This week's most uncomfortable moment brought to me by Safari's Interactive Animal Sanctuary:
I took the mentee to Safari's, a place that rescues exotic animals from idiots. No, it's not ok to raise a bear in your backyard. One of the tigers they had rescued had first been given to a girl for her 4th birthday. Whatever happened to little girls wanting ponies? The last time I had been to this place was back in high school for some science class, I think. (Help me out here Maggie and Amanda). For the first half of the tour, we were with a group of about 6 other people. The second half it was just the two tour guides, the mentee, and me because the other six had been to that part before joined the tour group. We walk in front of one set of lions and one of the tour guides (who looked to be 17 or so) said, "We have to watch out for this one because he can shoot his load up to twenty feet."

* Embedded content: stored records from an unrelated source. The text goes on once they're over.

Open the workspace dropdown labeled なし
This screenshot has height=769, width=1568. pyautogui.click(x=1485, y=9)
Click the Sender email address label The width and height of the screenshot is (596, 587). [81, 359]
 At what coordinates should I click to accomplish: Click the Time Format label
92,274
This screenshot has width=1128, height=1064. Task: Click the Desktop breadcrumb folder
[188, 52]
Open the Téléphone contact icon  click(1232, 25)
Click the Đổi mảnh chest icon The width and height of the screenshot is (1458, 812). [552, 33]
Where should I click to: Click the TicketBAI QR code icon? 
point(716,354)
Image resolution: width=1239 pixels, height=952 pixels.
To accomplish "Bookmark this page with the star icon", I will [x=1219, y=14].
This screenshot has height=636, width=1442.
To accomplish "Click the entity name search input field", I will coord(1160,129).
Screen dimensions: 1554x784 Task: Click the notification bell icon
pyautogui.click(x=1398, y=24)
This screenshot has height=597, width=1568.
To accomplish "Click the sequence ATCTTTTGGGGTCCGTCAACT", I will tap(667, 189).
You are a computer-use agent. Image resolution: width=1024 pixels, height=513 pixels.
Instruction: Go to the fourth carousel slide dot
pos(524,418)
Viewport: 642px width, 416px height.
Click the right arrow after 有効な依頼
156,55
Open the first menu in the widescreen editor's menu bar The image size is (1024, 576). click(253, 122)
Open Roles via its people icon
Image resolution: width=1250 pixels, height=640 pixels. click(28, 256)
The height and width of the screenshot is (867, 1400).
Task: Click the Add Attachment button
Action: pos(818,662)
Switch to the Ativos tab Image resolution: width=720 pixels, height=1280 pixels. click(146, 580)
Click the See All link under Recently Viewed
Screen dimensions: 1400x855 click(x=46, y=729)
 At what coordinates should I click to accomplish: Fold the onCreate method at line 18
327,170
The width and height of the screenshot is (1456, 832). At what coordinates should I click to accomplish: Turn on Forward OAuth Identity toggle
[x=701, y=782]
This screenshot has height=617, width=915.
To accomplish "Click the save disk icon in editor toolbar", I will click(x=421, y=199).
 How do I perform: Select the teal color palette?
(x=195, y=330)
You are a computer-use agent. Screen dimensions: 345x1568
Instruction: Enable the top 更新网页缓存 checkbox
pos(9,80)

As I was thinkng, "Did she just say...", the mentee, "Miss Rachel, what's shoot load mean?"
I say nothing immediately because I am in compelte and utter shock. Half a second later, the same tour guide said, "his cum."
OH.MY!!! I CAN'T BELIEVE SHE JUST SAID CUM IN FRONT OF A 12 YEAR OLD!!!!!!
At this point, the mentee still looks confused and I know she wasn't going to let this one slide by, so I put on my best serious voice and said the first thing that came to mind.
"It's umm... like... umm... his man juice."
This seemed to suffice.
I finally got to see my friend A. who's 6 months preggers now. She looks really cute. She also told me that I looked very slender. Ahh...how sweet. But it was just because I was wearing a form-fitting tank.
I saw Avi at the library last night, had a book signed, and took a stupid picture:
He wouldn't look up for anyone. I guess I can understand that. If you have 200 flashes go off in your eyes, I bet it would be hard to sign books. But if I had known that he wasn't going to look up, I wouldn't have bent down like that. Bah!